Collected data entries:
*** Begin section ***

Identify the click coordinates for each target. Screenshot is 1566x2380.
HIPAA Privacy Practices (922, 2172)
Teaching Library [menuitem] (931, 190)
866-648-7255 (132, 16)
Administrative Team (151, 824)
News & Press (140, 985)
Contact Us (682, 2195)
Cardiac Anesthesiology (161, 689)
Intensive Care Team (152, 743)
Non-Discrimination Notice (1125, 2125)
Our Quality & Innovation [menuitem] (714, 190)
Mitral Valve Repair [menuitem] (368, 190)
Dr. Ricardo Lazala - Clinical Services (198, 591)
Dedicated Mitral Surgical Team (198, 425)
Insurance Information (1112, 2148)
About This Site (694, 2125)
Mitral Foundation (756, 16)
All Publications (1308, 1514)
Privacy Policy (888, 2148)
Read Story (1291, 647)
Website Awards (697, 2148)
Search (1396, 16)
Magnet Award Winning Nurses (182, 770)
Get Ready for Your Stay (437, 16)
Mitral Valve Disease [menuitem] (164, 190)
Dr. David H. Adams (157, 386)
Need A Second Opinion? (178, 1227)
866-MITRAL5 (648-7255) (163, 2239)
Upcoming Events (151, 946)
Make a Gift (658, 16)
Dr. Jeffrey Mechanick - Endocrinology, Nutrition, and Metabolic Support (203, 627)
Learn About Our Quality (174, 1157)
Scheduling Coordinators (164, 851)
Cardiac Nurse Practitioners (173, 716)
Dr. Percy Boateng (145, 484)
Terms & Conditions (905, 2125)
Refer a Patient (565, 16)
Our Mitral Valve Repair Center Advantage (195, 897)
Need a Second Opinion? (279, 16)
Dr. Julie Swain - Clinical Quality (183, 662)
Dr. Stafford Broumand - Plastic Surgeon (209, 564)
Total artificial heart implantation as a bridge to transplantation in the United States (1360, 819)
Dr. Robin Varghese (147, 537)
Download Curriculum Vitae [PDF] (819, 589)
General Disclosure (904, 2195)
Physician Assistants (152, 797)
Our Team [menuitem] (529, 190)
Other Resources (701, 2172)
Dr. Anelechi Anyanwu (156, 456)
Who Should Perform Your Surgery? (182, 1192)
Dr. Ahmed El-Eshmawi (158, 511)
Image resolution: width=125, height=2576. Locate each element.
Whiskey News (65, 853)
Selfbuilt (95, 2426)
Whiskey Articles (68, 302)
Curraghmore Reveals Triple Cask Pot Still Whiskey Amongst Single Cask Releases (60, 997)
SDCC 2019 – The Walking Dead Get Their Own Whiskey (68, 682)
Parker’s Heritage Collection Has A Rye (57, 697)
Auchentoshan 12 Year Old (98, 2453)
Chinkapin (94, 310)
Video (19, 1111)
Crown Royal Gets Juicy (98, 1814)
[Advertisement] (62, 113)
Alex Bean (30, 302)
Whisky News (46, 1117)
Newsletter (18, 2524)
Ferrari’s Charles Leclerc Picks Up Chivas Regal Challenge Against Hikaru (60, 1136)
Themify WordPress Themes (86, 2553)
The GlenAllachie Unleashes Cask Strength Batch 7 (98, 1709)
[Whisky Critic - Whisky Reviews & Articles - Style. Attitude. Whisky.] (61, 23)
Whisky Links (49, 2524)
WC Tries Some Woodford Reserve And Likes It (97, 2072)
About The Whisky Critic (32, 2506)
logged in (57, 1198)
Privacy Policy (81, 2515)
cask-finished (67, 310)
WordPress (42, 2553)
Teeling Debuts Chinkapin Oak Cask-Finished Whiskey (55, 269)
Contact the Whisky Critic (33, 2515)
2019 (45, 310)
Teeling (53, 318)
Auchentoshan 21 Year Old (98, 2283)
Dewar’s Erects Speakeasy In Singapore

*** End section ***

● **What you have to do**: The answer must restate all of the entries exactly.

● **Task solution**:
Identify the click coordinates for each target. Screenshot is 1566x2380.
HIPAA Privacy Practices (922, 2172)
Teaching Library [menuitem] (931, 190)
866-648-7255 (132, 16)
Administrative Team (151, 824)
News & Press (140, 985)
Contact Us (682, 2195)
Cardiac Anesthesiology (161, 689)
Intensive Care Team (152, 743)
Non-Discrimination Notice (1125, 2125)
Our Quality & Innovation [menuitem] (714, 190)
Mitral Valve Repair [menuitem] (368, 190)
Dr. Ricardo Lazala - Clinical Services (198, 591)
Dedicated Mitral Surgical Team (198, 425)
Insurance Information (1112, 2148)
About This Site (694, 2125)
Mitral Foundation (756, 16)
All Publications (1308, 1514)
Privacy Policy (888, 2148)
Read Story (1291, 647)
Website Awards (697, 2148)
Search (1396, 16)
Magnet Award Winning Nurses (182, 770)
Get Ready for Your Stay (437, 16)
Mitral Valve Disease [menuitem] (164, 190)
Dr. David H. Adams (157, 386)
Need A Second Opinion? (178, 1227)
866-MITRAL5 (648-7255) (163, 2239)
Upcoming Events (151, 946)
Make a Gift (658, 16)
Dr. Jeffrey Mechanick - Endocrinology, Nutrition, and Metabolic Support (203, 627)
Learn About Our Quality (174, 1157)
Scheduling Coordinators (164, 851)
Cardiac Nurse Practitioners (173, 716)
Dr. Percy Boateng (145, 484)
Terms & Conditions (905, 2125)
Refer a Patient (565, 16)
Our Mitral Valve Repair Center Advantage (195, 897)
Need a Second Opinion? (279, 16)
Dr. Julie Swain - Clinical Quality (183, 662)
Dr. Stafford Broumand - Plastic Surgeon (209, 564)
Total artificial heart implantation as a bridge to transplantation in the United States (1360, 819)
Dr. Robin Varghese (147, 537)
Download Curriculum Vitae [PDF] (819, 589)
General Disclosure (904, 2195)
Physician Assistants (152, 797)
Our Team [menuitem] (529, 190)
Other Resources (701, 2172)
Dr. Anelechi Anyanwu (156, 456)
Who Should Perform Your Surgery? (182, 1192)
Dr. Ahmed El-Eshmawi (158, 511)
Image resolution: width=125, height=2576. Locate each element.
Whiskey News (65, 853)
Selfbuilt (95, 2426)
Whiskey Articles (68, 302)
Curraghmore Reveals Triple Cask Pot Still Whiskey Amongst Single Cask Releases (60, 997)
SDCC 2019 – The Walking Dead Get Their Own Whiskey (68, 682)
Parker’s Heritage Collection Has A Rye (57, 697)
Auchentoshan 12 Year Old (98, 2453)
Chinkapin (94, 310)
Video (19, 1111)
Crown Royal Gets Juicy (98, 1814)
[Advertisement] (62, 113)
Alex Bean (30, 302)
Whisky News (46, 1117)
Newsletter (18, 2524)
Ferrari’s Charles Leclerc Picks Up Chivas Regal Challenge Against Hikaru (60, 1136)
Themify WordPress Themes (86, 2553)
The GlenAllachie Unleashes Cask Strength Batch 7 (98, 1709)
[Whisky Critic - Whisky Reviews & Articles - Style. Attitude. Whisky.] (61, 23)
Whisky Links (49, 2524)
WC Tries Some Woodford Reserve And Likes It (97, 2072)
About The Whisky Critic (32, 2506)
logged in (57, 1198)
Privacy Policy (81, 2515)
cask-finished (67, 310)
WordPress (42, 2553)
Teeling Debuts Chinkapin Oak Cask-Finished Whiskey (55, 269)
Contact the Whisky Critic (33, 2515)
2019 (45, 310)
Teeling (53, 318)
Auchentoshan 21 Year Old (98, 2283)
Dewar’s Erects Speakeasy In Singapore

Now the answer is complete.